Of the reported 430,000 jobs created, only 41,000 were from the private sector. The vast majority of remaining jobs were temporary census workers, who, after the constitutional enumeration is completed, will be out of a job.
We’re glad that those who were on the unemployment rolls were able to get temporary work, even if it was with the government. The fact is, when you have a family to feed, it really doesn’t matter where that weekly paycheck is coming from, so long as you can pay the bills. But those who try to sell this job “growth” to the American people as a sustained, “V” shaped recovery are simply lying.

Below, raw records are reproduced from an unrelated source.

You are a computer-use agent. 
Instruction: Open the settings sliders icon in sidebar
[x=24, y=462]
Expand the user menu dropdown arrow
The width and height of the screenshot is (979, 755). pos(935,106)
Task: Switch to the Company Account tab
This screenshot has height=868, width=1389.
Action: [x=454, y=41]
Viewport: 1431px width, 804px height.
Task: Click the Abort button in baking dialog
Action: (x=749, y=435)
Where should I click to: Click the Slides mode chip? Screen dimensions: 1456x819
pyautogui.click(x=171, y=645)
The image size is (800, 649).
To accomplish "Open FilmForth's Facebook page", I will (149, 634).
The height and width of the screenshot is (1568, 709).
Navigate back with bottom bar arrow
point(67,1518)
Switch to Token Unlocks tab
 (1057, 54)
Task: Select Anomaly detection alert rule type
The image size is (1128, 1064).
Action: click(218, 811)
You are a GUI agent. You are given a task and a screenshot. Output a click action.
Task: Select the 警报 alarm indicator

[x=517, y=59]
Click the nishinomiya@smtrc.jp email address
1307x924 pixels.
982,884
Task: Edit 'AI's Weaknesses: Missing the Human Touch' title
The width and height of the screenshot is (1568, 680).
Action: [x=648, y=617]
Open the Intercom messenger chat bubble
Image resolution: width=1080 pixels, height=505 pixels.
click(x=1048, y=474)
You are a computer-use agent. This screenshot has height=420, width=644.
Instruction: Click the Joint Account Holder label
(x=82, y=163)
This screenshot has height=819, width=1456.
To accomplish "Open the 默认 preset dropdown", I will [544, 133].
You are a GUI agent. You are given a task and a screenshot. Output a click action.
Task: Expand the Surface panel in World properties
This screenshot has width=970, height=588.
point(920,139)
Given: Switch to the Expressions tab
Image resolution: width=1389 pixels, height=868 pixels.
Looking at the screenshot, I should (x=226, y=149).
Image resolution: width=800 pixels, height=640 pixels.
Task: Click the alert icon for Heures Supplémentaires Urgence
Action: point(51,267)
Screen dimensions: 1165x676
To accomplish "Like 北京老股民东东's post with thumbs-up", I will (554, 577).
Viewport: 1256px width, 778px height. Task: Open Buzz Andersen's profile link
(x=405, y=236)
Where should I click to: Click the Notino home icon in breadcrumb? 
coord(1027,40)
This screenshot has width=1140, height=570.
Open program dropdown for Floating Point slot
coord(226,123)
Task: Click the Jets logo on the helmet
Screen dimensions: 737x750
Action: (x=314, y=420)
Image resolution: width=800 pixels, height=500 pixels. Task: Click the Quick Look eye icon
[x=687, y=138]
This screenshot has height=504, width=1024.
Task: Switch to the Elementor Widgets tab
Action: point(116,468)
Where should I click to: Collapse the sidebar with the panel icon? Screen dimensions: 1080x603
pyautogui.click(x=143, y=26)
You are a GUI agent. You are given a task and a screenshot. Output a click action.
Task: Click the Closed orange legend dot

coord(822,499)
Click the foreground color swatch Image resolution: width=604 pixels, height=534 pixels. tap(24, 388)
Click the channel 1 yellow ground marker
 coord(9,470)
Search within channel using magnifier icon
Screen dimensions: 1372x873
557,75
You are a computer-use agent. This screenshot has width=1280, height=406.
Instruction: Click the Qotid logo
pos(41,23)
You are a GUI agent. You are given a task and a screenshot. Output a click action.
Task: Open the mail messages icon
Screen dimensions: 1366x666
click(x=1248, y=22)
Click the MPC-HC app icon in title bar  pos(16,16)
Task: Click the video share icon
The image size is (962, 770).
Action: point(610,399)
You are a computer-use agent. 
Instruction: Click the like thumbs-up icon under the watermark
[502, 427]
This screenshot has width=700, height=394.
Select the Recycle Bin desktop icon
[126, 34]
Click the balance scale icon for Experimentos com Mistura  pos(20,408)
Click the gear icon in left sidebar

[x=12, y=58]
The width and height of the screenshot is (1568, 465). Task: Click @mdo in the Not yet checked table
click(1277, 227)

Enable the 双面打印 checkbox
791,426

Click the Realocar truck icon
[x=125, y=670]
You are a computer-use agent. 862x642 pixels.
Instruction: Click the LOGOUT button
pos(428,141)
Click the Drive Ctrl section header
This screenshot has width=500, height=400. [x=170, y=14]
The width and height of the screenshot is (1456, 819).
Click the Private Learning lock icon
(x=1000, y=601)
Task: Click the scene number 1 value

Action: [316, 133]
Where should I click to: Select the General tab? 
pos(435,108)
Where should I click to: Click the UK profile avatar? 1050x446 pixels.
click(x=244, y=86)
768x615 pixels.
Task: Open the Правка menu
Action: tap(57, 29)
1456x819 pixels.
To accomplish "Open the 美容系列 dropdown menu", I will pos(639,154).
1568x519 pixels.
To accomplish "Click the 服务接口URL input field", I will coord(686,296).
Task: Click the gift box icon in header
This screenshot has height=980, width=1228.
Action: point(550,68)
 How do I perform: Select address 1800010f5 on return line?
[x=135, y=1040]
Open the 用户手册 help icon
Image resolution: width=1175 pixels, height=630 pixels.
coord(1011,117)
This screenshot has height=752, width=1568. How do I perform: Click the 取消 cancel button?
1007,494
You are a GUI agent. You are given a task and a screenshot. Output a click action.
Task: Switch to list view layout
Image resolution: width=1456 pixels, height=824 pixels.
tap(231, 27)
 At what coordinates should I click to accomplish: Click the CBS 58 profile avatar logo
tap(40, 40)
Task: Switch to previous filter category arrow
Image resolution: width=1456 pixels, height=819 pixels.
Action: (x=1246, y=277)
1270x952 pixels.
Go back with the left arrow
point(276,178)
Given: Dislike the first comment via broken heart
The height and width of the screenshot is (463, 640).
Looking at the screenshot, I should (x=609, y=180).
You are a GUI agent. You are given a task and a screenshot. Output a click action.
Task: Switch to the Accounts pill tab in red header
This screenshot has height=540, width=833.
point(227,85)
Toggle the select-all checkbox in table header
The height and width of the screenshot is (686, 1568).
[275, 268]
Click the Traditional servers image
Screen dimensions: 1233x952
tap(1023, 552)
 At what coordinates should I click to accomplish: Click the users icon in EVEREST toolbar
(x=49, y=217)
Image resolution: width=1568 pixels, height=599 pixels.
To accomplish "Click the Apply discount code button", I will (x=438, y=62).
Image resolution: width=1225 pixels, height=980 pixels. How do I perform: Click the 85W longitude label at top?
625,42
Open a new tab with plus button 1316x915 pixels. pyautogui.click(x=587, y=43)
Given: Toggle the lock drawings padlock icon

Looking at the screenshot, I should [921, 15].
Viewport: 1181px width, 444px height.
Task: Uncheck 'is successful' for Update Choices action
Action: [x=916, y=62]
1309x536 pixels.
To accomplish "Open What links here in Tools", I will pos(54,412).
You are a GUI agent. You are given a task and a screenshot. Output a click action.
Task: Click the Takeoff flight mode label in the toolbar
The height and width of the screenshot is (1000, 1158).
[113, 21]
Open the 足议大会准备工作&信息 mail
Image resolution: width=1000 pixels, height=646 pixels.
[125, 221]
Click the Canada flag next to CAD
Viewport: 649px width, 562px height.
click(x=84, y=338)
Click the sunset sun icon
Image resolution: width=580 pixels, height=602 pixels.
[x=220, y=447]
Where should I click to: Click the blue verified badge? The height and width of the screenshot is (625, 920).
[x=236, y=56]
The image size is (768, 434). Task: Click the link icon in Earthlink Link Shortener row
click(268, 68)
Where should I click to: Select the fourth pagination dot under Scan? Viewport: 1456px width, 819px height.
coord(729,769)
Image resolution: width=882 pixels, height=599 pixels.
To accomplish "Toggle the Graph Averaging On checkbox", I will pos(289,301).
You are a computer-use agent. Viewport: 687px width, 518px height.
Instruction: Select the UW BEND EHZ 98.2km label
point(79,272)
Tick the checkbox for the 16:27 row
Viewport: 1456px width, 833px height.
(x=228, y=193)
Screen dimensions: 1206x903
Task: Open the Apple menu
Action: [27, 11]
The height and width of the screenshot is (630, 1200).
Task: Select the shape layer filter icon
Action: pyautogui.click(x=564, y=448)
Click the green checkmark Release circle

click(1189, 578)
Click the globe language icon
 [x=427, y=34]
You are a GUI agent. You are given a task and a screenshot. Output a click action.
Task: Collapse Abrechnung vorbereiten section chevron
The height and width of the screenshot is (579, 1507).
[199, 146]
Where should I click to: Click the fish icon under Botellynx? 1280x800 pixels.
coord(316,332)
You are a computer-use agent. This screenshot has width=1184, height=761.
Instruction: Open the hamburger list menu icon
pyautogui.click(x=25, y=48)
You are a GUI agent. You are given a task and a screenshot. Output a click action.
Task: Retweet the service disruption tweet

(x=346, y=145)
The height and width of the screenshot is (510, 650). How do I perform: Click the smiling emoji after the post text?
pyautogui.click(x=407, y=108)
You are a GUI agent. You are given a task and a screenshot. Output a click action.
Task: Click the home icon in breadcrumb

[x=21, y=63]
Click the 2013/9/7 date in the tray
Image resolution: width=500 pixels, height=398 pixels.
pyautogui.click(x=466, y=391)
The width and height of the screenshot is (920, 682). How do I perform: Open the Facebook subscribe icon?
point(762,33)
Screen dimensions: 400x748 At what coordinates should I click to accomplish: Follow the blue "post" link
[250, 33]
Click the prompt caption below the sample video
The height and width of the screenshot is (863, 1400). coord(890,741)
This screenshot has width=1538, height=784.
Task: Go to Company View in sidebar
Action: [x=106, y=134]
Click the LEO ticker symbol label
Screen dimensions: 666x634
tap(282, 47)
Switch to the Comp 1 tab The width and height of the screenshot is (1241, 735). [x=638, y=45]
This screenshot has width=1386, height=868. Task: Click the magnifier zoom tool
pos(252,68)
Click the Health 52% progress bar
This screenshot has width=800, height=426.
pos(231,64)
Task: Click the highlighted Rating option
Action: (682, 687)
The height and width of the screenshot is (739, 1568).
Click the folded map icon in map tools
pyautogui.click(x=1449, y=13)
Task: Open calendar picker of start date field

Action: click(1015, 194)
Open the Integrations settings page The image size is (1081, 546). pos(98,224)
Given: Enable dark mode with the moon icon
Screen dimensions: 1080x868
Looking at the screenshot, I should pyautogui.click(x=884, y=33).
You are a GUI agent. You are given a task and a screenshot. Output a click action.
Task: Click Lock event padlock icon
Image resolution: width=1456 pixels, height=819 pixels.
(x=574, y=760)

You cannot have sustainable recovery without the participation of the private sector, especially small businesses, because small business accounts for roughly 90% of all jobs in the country. And right now, small business is hunkering down, spending as a little as possible. Unlike government, which has a printing press, or large organizations like GM and TBTF banks which have no risk of failure because they are backstopped by American taxpayers, when a small business goes into the red they’re toast. Knowing this, most small business owners are not willing to take risks until they can be sure that things are getting back to normal. And, with regular discussions in congress about taxing everything from energy to soda pops, what small business owner is ready to make a long-term investment right now?
Believe Vice President Joe Biden’s prediction of 1.5 million new jobs created by the end of 2010 at your peril. Like 401k’s which have seen a bounce back since the March 2009 stock market lows, the job creation numbers we’re seeing today are nothing but paper gains.